Telephone system: general assessment: limited system of cable and open-wire lines, minor microwave radio relay links, and radiotelephone communications stations (improvements being made)

domestic: mostly cable and open-wire lines; a recently completed domestic satellite telecommunications system links Nouakchott with regional capitals.

international: country code +222; satellite earth stations - 9 Intelsat (Atlantic Ocean) and 20 Arabsat.

Radio broadcast stations: AM 1, FM 14, shortwave 1 (2001)

Radios: 410,000 (2001)

Television broadcast stations: 20 (2024)

Televisions: 708,000 (2001)

Internet Service Providers (ISPs): 26 (2014)
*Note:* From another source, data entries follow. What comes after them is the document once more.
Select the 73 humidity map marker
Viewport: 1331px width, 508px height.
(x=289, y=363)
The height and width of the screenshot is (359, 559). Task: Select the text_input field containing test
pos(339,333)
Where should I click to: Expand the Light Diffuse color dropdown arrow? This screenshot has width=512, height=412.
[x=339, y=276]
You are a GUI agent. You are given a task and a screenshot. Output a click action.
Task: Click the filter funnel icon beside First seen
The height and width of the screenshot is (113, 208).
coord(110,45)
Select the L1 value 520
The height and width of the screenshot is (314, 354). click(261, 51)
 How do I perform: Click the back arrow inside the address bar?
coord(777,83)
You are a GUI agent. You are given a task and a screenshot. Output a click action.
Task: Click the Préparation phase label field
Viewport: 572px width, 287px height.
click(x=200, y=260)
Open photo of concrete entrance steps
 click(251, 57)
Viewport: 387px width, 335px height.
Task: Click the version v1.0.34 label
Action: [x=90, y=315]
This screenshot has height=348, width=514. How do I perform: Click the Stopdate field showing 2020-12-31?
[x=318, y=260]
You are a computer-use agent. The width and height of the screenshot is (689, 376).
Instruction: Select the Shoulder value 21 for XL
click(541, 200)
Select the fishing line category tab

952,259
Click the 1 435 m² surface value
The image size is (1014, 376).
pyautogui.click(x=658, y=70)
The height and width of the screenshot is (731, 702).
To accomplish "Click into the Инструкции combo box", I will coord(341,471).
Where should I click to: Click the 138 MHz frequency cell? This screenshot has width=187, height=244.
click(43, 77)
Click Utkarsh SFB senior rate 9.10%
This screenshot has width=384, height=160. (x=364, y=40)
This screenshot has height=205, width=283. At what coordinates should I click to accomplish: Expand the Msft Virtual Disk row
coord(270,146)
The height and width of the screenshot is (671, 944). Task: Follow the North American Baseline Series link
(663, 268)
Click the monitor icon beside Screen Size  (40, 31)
Internet users: 250,000 (2002)

Country code (Top level domain): .mr

== Broadband Internet access ==

Mauritania has three operators, the original monopoly, Mauritel (now owned by Vivendi's Maroc Telecom), Mattel (owned by Tunisie Telecom) and Chinguitel, which started operating in December 2006.

The country only has around 1000 DSL subscribers, and 300,0000 internet subscribers in total, out of a population of 4.5 million. Monthly DSL charges were high, around US$30 per month, but have now dropped to MRO 10,000 (around US$20) per month.